ECSAS 2023 – Turin 26-29 July

Religious injury, injustice and the legal life of rancour in Pakistan

Presenter

Blom Amelie - Sciences Po Lyon, 69007, Lyon, France

Panel

04- Pathways from Injury: Legal Narratives of Prejudice and the Politics of Hate in South Asia

Abstract

 The Pakistani penal code provides a wide yet highly ambiguous legal net to protect citizens of all faiths from “insults intended to outrage [their] religious feelings”. Framed by the colonial state and hardened by the postcolonial state with the alleged intent of dissuading (religious) identity-based violence, the so-called blasphemy laws have in fact had an opposite iatrogenic effect (Adcock 2016). The elusive nature of a criminal offence that can never be evidenced but is only sensed facilitates the (mis)use of the law for supremacist objectives and interpersonal disputes, exacerbates state violence and empowers outlaw vigilantes. If marginalized religious minorities have borne the brunt (ICJ 2015, Hussain 2022), accusations of blasphemy also target members of the majority Sunni group suspected of being “unbelievers”, an undocumented aspect of communal violence in Pakistan.
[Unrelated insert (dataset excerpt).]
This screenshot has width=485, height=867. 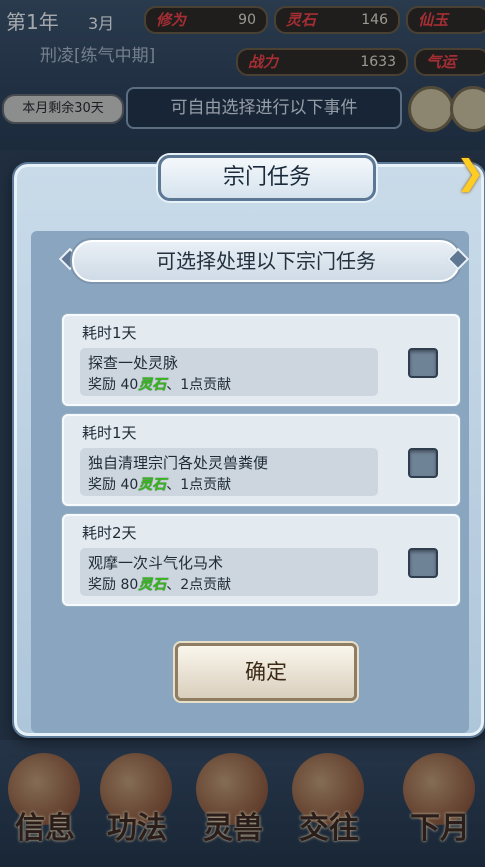 I want to click on task-reward: 奖励 80灵石、2点贡献, so click(x=160, y=584).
Looking at two legal cases that resulted in the arrest of allegedly religious sceptics in the mid-2000s, and based on court verdicts and ethnographic materials, this ongoing research explores the sociopolitical dynamics of the ‘blasphemy device’ (Blom 2008) and the claims and counter-claims of the accusing and defendant parties. The main argument is that both intriguingly converge in their mode of political subjectivation: rancour. However, this moral sentiment splits into two distinctive nuances, resentment and ressentiment (Fassin 2013), depending on whether it responds to an injury or to an injustice.